Despite the fact that it is almost Christmas I've been feeling restless, moody, and over-emotional. I guess you could call it the Christmas blues except for the part where I don't think it is at all.
The fact that I beat Revelations last night and watched Embers just now is probably not helping.
So now I guess I'm going to ruminate intensely over the deaths of a couple of fictional video game people? idk.
Somehow I think Altaïr's death at the end of Revelations is getting to me more than Ezio's death in Embers? Which surprises me considering how much more of an emotional attachment I thought I had with Ezio.
I guess what got me about Altaïr was that it was a sending off for both of them. When Ezio was walking into the library and lighting all the torches and then in the memory Altaïr goes down the corridor and extinguishes all of them - it sounds silly when I'm describing it but it was a very affecting moment in the actual game.

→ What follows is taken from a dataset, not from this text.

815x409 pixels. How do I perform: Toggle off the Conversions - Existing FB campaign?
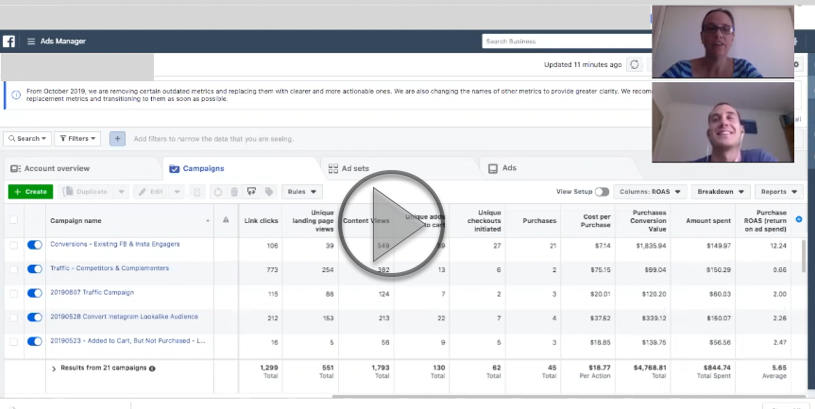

And I think in Revelations as a whole they really drove home how very tirelessly Altaïr worked to better the Order and how much he lost in the process. Yeah, Maria's death? Did not see that coming at all. That scene just kind of...settled in the pit of my stomach and stayed with me for quite a while after I turned the PS3 off. That hasn't happened with Assassin's Creed since that unlockable flashback in Brotherhood where Ezio sneaks away the bodies of Giovanni, Federico, and Pertrucchio to give them a proper burial.
As much as I adore Ezio I came away from Revelations kind of regretting that we don't get more of Altaïr. I really feel like Ubisoft could've done some great things with him and they just...didn't. We only get these little tantalizing hints in Revelations about his life.
I guess Revelations and Embers together just really drives home how little of Ezio and Altaïr's lives were really their own. There's just this overwhelming sense of regretting all the things you did or didn't do and how to make peace with that.
Man, for a series about stabbing people in the neck, when these games get emotional they get emotional. The exchange between Darim and Altaïr when he's about to go, y'know, die in his library really wrecked me. What was it he said? "All that is good within me began with you, father"? Jesus Ubisoft, punch me in the heart some more why don't you.
So I dunno. I guess in a sense I'm satisfied with Revelations and Embers for actually making me feel the conclusion of Ezio and Altaïr's stories, but I wasn't expecting it to be this...um, heavy, for lack of a better term.